The Ability to Trust – One of the core attributes we develop from the families we grow up in is a sense of safety. When we feel safe, we are able to trust in the world. But when we feel abandoned, rejected, or controlled, trust can become an issue for us in later relationships. And when our ability to trust is damaged, we may feel safer by walling ourselves off from our partner – and thus become emotionally unavailable. Trust is a deep issue that requires exploration and understanding, as well as some courage when we are finally ready to attempt to trust other people. The development of trust can be facilitated by working with a professional therapist in a setting that feels safe, and it may be a necessary step in making yourself emotionally available to your partner. When a person makes a commitment to us in a relationship, we owe that person respect – and that means making ourselves emotionally available to those who love us.
How Emotionally Available Are You?
Circle “T” or “F” to describe how you respond to the following situations. The more “True” answers you circle, the likelier you are to have difficulty with emotional availability.
T F 1. I seldom cry.
T F 2. If I feel like crying, I try everything I can to stop myself.

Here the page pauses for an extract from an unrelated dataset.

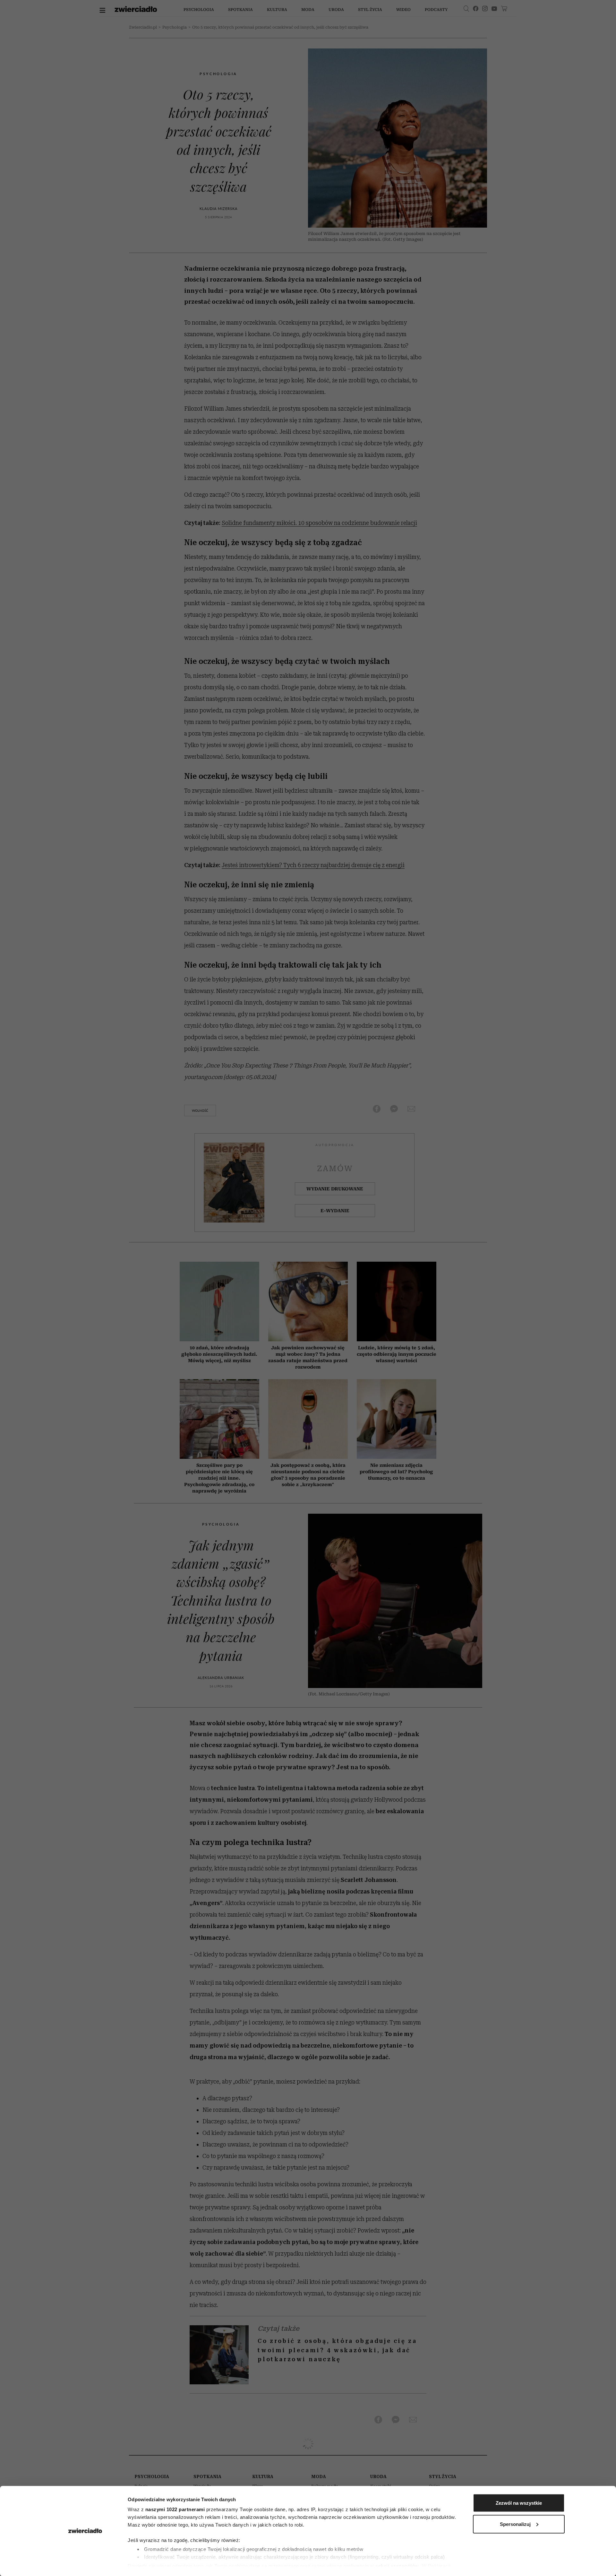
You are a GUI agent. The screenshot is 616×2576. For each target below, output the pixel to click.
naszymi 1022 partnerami (175, 2509)
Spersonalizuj (515, 2524)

T F 3. I seldom saw my family express emotions when I was growing up.
T F 4. Emotions are embarrassing.
T F 5. There are many things from my childhood I don’t like talking about.
T F 6. I think people who express their emotions are weak or silly.
T F 7. People who get emotional at work risk ruining things for all of us.
T F 8. People do much better when they use logic, not emotions. Emotions are a waste of time
T F 9. If my friends want to talk about their relationships, I change the subject.
T F 10. When I hear people talk about how they feel, I’m not sure what they mean.
T F 11. Men have two emotions … content and angry… and they shouldn’t try to express anything else.
T F 12. I don’t like it when friends call to talk over their problems; I’m not their therapist.
T F 13. Healthy people can keep things to themselves at all times.